Oh, Manna
We may imagine that when botanist Linnaeus assigned Latin names to the world’s plants in the 1700s, his expression was somewhere between lip-smacking and beatific as he called the cacao tree-the source of chocolate-“theo-broma,” or “divine food.” Indeed, he was apparently inspired by Psalms (78:23-25): “The Almighty commanded the clouds from above and opened the Gates of Heaven. He rained down Manna for them to eat … the food of angels the people ate.” After all, from where else could chocolate have come?

Pre-Colombian America would be a good place to start. When Spaniard Hernán Cortés conquered Mexico in 1519, the Aztec emperor, Montezuma, offered him a spicy, bittersweet drink. Made from cacao beans, this “chocolatl” (“xoco”-bitter; “atl”-water) can be traced back to the Olmec civilization over 2,000 years before. Montezuma prized it more highly than gold goblets; the Mayan nobility buried it with them in their tombs; and cacao beans were legal tender with which to buy sheep, cows, and slaves.
Cortés brought it back to Spain, where chocolate became an aristocratic favorite. The Spanish planted cacao in their colonies and off the West African coast. From there, it was transplanted to the Ivory Coast, Ghana, Nigeria, and Cameroon-today the world’s largest producers. Within a century, cacao had found its way across Europe and into England, where “chocolate houses” gave coffee houses stiff competition in the early 1700s.

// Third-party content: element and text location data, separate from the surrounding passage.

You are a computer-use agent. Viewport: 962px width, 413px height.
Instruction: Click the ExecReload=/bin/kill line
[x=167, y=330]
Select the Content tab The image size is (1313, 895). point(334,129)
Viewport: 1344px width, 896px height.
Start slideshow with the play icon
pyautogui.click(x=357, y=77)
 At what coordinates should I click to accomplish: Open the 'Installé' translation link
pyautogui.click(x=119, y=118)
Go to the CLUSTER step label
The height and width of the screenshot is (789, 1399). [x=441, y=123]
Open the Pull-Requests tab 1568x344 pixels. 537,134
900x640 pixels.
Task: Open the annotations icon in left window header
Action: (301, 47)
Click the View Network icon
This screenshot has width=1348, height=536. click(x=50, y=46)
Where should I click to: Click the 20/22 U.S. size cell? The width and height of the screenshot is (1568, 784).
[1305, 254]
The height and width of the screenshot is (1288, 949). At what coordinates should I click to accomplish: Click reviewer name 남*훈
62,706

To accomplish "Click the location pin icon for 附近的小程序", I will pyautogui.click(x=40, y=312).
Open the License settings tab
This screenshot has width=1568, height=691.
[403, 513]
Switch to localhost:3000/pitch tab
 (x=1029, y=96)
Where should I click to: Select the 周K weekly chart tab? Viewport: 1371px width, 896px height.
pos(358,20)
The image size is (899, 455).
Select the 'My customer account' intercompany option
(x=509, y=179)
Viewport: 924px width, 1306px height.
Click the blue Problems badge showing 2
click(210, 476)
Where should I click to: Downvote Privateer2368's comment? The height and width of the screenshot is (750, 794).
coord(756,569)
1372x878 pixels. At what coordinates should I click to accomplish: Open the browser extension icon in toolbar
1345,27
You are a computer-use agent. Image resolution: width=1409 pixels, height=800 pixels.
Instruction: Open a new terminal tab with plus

Not until 1828, however, did an enterprising Dutchman make this divine food sweet. He extracted the fat, ground the remains into a powder which he dissolved in hot water and, with the addition of sugar, voila!-created the world’s first sweet chocolate drink.

Still, no one ate chocolate until 1847, when an English firm added cocoa butter and sugar to ground cacao beans to create sweet, hard chocolate. In 1876, the Swiss added milk to the mix to create the hard milk chocolate we all love.

Bringing Heaven Down to Earth
Producing that heavenly taste requires some earthly steps. The foot-long seedpods of the cacao trees are harvested, the beans removed and fermented under banana leaves, then dried to prevent mold from forming.

The beans are roasted and the meaty kernels or “nibs” extracted. Grinding the nibs produces a liquid, the non-alcoholic cocoa “liquor.” Pressing this cocoa liquor through filters separates the non-dairy cocoa “butter” from the cocoa powder.

Cooking chocolate is molded from the unsweetened cocoa liquor. To make dark or milk chocolate, cocoa liquor is combined with cocoa butter, sugar, vanilla, and/or lecithin-and, for milk chocolate, powdered milk.

The mixture is then ground, reducing it to a fine paste. The chocolate proceeds to smoothing machines that heat it to 160º F for several days. Complex chemical changes develop the delicate chocolate flavor.

Accept No Substitutes
Seemingly, chocolate should present few kosher difficulties. After all, it consists almost entirely of the cocoa liquor and cocoa butter that come from the cacao beans. A few additives, yes, but these should be easy to supervise, right?

Ingredient substitution is one of the marvels of modern food production, and this forces us to check products very carefully. For example, some countries permit use of “cocoa butter equivalents” (CBE) in chocolate, substituting for natural cocoa butter. These fats may be from non-kosher sources. This is even more likely in the case of “cocoa butter substitutes” (CBS), widely used in the “chocolate-flavored” coatings found on ice creams, cakes, and candies.

The added ingredients also require inspection: Lecithin, an emulsifier to maintain proper viscosity during production, can contain non-kosher ingredients. And the powdered milk used in milk chocolate may be produced on non-kosher equipment.

Often, food production presents even greater kosher challenges than do ingredients. In chocolate manufacture, the machines-hot during production-are difficult to clean with the boiling water that the kosher code requires. Water and chocolate, alas, do not mix well; the fudge-like result can clog the machinery completely! When non-kosher ingredients are used on the equipment (or dairy ingredients before a run of non-dairy dark chocolate), it takes much care and effort-daunting to most companies-to make it properly kosher.

Orders from On High
Chocolate inspired Linnaeus to think of heaven; the Kabbalists enlighten us that everything we eat has a bit of holiness-a “spark” of divine energy released when we eat foods prepared in accord with the divine plan of the kosher code. A pioneer in providing kosher chocolate supervision of the highest order, the OK is proud to oversee production of some of the world’s finest chocolate. So when you see the OK symbol on a chocolate product, you can be sure that it’s not just divine-it’s perfectly divine.